Each of these are nondiscriminatory policies that may
encourage
in-state R&D activities. Whether they are as effective
at doing so as R&D tax credits is an empirical
question that has not yet been answered.
Conclusion
Clearly, economic research plays a vital role in assessing
the legal validity, with regard to the dormant Commerce
Clause, of tax provisions. In fact, U.S. Supreme Court
decisions have explicitly called for empirical cause-and-effect
analysis to help determine whether a tax provision violates
this Clause. In any deliberation concerning the constitutionality
of state R&D tax credits, such economic analysis would
seem particularly vital given the unique nature of R&D
investment. In particular, R&D activity is far less
tied to any particular location than physical investment,
so R&D may be more easily relocated from one state
to another in response to differential R&D tax credits.

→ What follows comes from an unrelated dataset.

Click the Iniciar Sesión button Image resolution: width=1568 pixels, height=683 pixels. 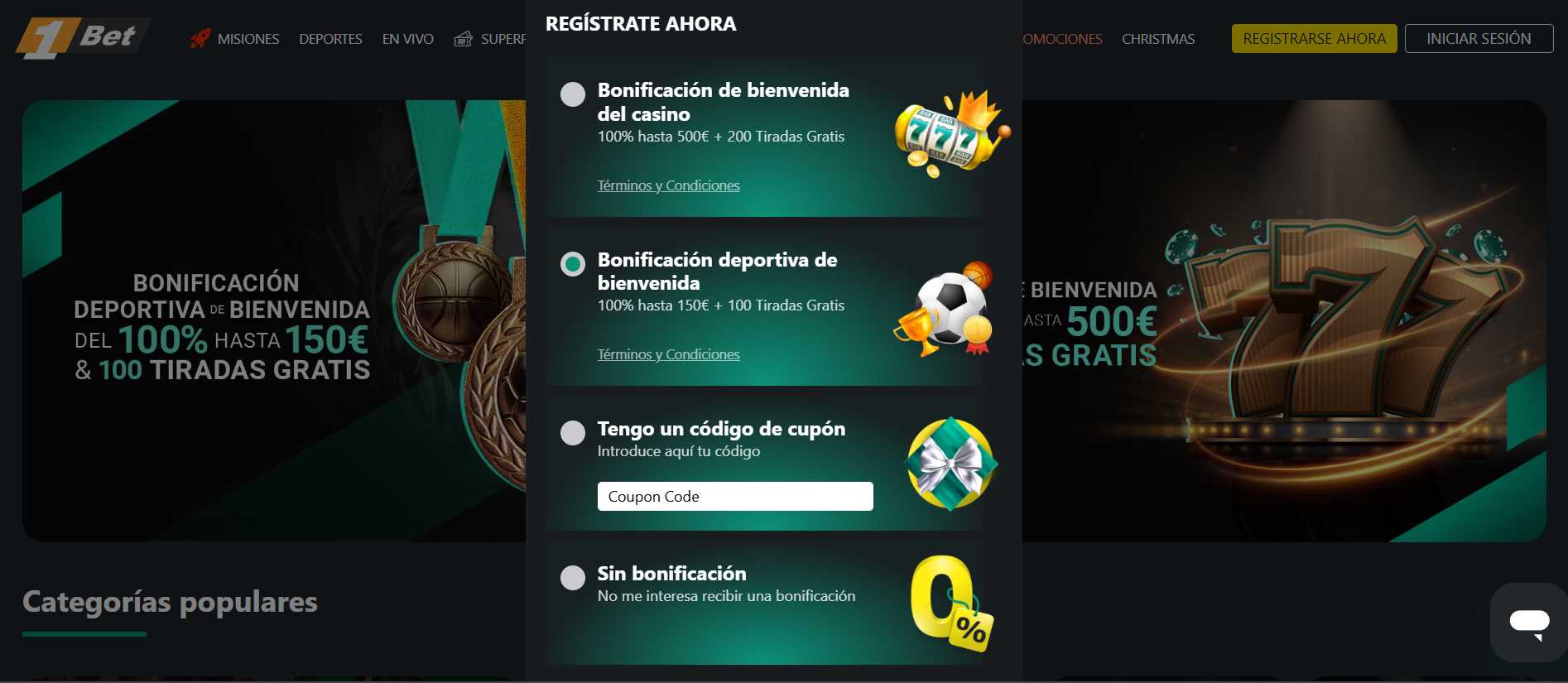click(1479, 39)
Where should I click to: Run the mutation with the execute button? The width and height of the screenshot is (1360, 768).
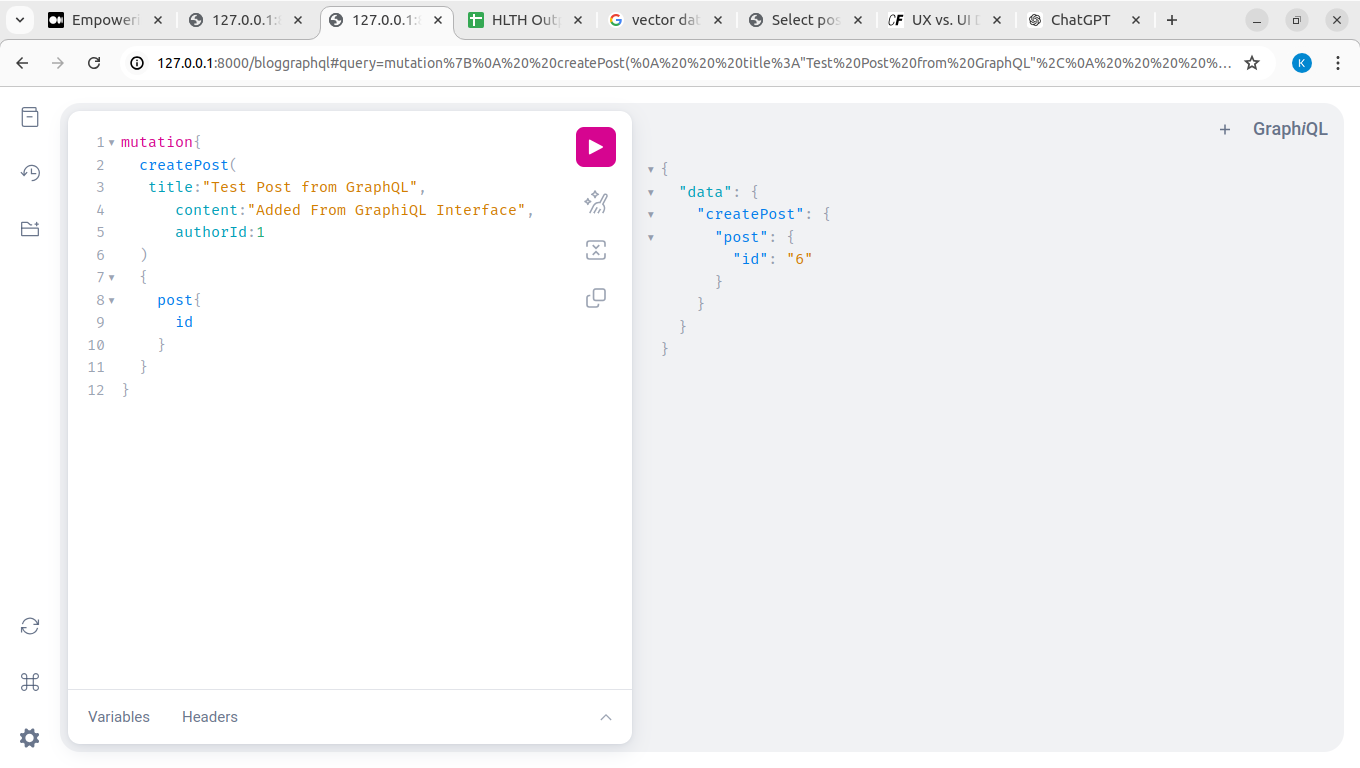tap(595, 147)
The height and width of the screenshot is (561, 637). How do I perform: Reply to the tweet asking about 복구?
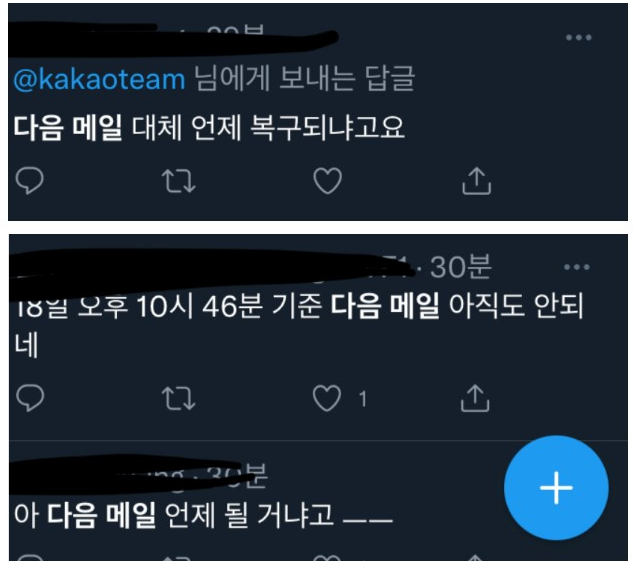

This feature seemingly favors the legal argument that state
R&D tax credits are discriminatory "in practical
operation" and not just statutorily. R&D investment
is also unique in that its output—knowledge—has positive
externalities to other firms (and consumers). The extent
to which these externalities stay within the state where
the R&D is performed is both an interesting academic
issue as well as a critical issue for the question of constitutionality
of state R&D tax credits. If it were shown that these
externalities are extensive and could only be generated
by R&D tax credits, then such credits might still be
deemed valid. Some economic research into these questions
has been conducted, though much more remains to be done.
References
Bloom,
Nick, Rachel Griffith, and John Van Reenen. 2002. "Do
R&D Tax Credits Work? Evidence from a Panel of Countries
1979-97." Journal of Public Economics 85(1) pp.
1-31.
Hall, Bronwyn. 1993. "R&D
Tax Policy during the 1980s: Success or Failure?" In
Tax Policy and the Economy 7, pp. 1-35. Cambridge and London:
MIT Press.
Jaffe, Adam B., Rachel Henderson,
and Manuel Trajtenberg.
1993. "Geographic Localization of Knowledge
Spillovers as Evidenced by Patent Citations." Quarterly
Journal of Economics 108(3) pp. 577-598.
United
States Supreme Court Reports. Various issues.
Wilson,
Daniel. 2005. "Beggar Thy Neighbor? The
In-state vs. Out-of-state Impact of State R&D
Tax Credits." FRBSF Working Paper 2005-08.